* _The data_:
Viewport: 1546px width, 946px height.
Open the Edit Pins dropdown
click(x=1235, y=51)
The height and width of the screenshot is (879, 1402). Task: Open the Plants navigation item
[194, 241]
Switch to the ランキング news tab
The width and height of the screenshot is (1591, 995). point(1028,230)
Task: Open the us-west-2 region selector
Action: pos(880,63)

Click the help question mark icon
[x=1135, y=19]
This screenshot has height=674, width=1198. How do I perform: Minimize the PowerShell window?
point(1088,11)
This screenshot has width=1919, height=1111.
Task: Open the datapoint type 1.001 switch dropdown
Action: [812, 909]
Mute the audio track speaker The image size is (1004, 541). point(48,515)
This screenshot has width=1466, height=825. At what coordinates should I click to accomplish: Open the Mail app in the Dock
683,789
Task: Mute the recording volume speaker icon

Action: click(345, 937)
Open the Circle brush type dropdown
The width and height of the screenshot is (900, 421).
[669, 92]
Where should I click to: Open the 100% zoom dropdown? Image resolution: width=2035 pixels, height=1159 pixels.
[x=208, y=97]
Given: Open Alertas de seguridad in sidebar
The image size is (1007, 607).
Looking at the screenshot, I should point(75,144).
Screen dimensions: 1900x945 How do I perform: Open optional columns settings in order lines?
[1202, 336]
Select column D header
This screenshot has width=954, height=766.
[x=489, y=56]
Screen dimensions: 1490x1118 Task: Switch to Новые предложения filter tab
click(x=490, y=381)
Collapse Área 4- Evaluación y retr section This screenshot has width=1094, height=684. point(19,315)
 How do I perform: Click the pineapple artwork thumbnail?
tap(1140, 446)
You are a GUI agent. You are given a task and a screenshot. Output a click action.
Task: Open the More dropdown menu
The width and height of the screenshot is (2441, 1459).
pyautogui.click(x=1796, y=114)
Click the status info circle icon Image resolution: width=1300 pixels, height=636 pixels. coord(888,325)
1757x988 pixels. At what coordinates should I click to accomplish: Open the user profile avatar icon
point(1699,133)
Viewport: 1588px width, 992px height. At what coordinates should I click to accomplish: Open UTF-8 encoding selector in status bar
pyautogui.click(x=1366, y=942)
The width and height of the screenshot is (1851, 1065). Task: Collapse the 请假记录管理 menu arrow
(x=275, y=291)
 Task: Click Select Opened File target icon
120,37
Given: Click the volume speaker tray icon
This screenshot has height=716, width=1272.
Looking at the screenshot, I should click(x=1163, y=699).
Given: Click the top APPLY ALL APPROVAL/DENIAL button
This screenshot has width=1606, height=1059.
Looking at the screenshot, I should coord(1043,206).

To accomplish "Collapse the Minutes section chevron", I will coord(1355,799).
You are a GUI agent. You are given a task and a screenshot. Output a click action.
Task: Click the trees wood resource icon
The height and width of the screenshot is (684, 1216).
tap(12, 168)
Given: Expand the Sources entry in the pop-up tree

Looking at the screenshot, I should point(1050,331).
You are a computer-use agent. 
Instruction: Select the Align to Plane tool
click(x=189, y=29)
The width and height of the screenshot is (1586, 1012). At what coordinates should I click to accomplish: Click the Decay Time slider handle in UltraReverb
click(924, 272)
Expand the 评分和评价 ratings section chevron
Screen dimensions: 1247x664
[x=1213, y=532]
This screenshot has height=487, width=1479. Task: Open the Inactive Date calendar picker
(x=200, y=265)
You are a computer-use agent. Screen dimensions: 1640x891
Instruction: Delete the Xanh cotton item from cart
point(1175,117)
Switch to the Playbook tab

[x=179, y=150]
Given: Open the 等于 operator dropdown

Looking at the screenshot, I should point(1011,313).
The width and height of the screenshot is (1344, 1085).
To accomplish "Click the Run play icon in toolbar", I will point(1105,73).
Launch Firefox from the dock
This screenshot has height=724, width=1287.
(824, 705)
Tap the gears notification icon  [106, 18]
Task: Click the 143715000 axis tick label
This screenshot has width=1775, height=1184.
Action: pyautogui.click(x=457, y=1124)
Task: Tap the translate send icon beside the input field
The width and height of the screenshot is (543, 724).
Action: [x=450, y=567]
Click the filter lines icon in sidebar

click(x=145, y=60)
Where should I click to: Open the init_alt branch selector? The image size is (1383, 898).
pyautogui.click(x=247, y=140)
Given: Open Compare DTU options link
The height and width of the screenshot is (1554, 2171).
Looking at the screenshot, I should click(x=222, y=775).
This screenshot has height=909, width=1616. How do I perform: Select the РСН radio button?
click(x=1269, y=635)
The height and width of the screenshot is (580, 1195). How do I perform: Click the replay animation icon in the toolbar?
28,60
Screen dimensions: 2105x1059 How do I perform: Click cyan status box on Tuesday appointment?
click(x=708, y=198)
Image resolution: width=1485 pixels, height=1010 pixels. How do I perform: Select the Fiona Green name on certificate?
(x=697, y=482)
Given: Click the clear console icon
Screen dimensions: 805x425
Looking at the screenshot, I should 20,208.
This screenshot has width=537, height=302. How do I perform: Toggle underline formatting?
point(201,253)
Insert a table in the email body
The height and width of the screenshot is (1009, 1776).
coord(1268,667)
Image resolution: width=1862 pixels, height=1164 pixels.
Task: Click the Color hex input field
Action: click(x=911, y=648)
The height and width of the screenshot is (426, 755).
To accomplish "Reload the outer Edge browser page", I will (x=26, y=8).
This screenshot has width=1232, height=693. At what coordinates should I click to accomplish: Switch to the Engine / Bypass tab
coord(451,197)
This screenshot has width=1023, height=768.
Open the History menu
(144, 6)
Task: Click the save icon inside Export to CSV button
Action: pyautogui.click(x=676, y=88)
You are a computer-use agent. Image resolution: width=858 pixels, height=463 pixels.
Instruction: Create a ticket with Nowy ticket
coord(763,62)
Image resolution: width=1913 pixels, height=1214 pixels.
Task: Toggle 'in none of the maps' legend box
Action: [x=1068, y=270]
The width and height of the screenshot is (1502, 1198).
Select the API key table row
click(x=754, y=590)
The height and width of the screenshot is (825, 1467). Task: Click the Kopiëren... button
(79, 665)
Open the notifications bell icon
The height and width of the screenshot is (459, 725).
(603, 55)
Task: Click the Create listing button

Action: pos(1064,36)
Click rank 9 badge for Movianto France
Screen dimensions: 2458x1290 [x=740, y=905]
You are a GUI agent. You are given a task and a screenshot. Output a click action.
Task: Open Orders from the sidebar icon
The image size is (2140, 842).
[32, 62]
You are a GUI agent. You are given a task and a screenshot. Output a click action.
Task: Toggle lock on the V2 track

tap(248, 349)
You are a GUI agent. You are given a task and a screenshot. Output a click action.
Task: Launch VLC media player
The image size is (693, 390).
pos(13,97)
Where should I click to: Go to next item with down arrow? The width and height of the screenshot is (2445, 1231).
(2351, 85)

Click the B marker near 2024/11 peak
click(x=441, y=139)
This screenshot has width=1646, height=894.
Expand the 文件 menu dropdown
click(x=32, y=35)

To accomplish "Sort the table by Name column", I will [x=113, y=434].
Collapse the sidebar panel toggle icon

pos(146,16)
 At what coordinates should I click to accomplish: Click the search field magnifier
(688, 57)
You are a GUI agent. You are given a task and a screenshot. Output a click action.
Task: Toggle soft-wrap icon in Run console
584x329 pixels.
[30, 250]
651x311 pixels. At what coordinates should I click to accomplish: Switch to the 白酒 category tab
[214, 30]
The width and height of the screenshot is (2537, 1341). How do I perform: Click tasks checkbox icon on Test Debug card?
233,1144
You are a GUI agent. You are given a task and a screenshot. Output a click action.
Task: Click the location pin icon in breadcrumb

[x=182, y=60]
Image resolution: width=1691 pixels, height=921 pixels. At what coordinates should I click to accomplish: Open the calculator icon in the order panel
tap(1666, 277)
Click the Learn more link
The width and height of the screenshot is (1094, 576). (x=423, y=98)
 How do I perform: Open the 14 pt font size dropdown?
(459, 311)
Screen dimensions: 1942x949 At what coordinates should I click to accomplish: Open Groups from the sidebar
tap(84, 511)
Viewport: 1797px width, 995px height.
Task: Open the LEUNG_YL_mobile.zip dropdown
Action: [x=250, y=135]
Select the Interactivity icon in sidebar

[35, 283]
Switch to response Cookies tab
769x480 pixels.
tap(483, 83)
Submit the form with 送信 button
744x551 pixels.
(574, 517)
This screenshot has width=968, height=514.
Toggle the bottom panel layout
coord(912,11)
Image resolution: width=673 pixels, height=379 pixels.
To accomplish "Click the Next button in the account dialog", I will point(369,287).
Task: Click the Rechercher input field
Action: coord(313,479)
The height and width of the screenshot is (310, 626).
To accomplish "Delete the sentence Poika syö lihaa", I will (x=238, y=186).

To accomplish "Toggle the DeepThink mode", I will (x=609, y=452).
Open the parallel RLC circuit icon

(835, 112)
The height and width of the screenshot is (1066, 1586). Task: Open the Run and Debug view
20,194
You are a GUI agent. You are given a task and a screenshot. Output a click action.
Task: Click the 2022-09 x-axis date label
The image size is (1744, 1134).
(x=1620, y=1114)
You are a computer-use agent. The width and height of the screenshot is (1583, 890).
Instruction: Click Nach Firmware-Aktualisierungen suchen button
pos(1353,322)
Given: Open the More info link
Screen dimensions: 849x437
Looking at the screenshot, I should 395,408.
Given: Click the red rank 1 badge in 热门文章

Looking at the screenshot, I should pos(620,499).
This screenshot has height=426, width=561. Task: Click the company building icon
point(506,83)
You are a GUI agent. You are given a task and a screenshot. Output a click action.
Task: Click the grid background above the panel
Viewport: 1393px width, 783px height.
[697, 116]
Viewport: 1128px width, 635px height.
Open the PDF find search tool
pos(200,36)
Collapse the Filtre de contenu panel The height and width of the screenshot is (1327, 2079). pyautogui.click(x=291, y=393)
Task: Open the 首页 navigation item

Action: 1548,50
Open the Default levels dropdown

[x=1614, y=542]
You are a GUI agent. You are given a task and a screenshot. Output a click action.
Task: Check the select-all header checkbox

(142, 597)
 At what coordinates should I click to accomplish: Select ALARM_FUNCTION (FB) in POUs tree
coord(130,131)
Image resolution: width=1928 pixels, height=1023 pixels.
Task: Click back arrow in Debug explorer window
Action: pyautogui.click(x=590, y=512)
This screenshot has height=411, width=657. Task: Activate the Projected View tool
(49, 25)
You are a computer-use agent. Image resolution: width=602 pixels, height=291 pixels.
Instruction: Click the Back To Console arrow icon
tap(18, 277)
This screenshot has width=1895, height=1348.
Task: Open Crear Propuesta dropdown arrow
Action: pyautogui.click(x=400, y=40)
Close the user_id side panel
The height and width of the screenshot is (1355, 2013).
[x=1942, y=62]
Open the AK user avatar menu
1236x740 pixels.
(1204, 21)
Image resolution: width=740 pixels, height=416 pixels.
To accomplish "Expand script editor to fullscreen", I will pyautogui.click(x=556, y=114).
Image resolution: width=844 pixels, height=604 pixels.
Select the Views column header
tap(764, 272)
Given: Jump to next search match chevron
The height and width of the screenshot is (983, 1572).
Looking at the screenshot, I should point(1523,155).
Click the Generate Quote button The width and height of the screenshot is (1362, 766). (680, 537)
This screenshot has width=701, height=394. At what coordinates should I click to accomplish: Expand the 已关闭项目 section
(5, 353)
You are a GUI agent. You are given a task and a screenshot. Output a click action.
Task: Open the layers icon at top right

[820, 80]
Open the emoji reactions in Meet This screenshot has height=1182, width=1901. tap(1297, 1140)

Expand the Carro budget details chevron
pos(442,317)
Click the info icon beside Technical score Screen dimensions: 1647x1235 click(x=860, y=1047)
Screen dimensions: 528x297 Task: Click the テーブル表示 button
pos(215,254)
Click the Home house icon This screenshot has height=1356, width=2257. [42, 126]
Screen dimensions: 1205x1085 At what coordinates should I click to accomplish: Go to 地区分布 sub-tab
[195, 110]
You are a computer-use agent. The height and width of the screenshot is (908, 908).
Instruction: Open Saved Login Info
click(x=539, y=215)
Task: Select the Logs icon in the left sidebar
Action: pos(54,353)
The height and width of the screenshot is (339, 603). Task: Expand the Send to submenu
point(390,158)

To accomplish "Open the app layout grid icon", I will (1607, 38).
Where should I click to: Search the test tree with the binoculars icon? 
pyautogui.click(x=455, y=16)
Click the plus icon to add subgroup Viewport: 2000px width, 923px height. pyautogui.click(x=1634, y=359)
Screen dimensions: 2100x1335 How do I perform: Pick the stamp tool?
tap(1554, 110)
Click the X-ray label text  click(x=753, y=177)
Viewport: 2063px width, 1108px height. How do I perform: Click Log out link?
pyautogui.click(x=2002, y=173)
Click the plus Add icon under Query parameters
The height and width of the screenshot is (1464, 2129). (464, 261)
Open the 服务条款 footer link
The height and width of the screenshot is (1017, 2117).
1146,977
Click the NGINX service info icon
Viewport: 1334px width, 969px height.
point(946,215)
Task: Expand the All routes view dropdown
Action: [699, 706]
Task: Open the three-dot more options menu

* _Required action_: From the material above, set down exactly the lines between the line holding "You are a computer-use agent. Image resolution: width=602" and the line holding "You are a computer-use agent. The height", inclusive. Include nothing else.

* _Exercise output_:
You are a computer-use agent. Image resolution: width=602 pixels, height=291 pixels.
Instruction: Click the Back To Console arrow icon
tap(18, 277)
This screenshot has width=1895, height=1348.
Task: Open Crear Propuesta dropdown arrow
Action: pyautogui.click(x=400, y=40)
Close the user_id side panel
The height and width of the screenshot is (1355, 2013).
[x=1942, y=62]
Open the AK user avatar menu
1236x740 pixels.
(1204, 21)
Image resolution: width=740 pixels, height=416 pixels.
To accomplish "Expand script editor to fullscreen", I will pyautogui.click(x=556, y=114).
Image resolution: width=844 pixels, height=604 pixels.
Select the Views column header
tap(764, 272)
Given: Jump to next search match chevron
The height and width of the screenshot is (983, 1572).
Looking at the screenshot, I should point(1523,155).
Click the Generate Quote button The width and height of the screenshot is (1362, 766). (680, 537)
This screenshot has width=701, height=394. At what coordinates should I click to accomplish: Expand the 已关闭项目 section
(5, 353)
You are a GUI agent. You are given a task and a screenshot. Output a click action.
Task: Open the layers icon at top right

[820, 80]
Open the emoji reactions in Meet This screenshot has height=1182, width=1901. tap(1297, 1140)

Expand the Carro budget details chevron
pos(442,317)
Click the info icon beside Technical score Screen dimensions: 1647x1235 click(x=860, y=1047)
Screen dimensions: 528x297 Task: Click the テーブル表示 button
pos(215,254)
Click the Home house icon This screenshot has height=1356, width=2257. [42, 126]
Screen dimensions: 1205x1085 At what coordinates should I click to accomplish: Go to 地区分布 sub-tab
[195, 110]
You are a computer-use agent. The height and width of the screenshot is (908, 908).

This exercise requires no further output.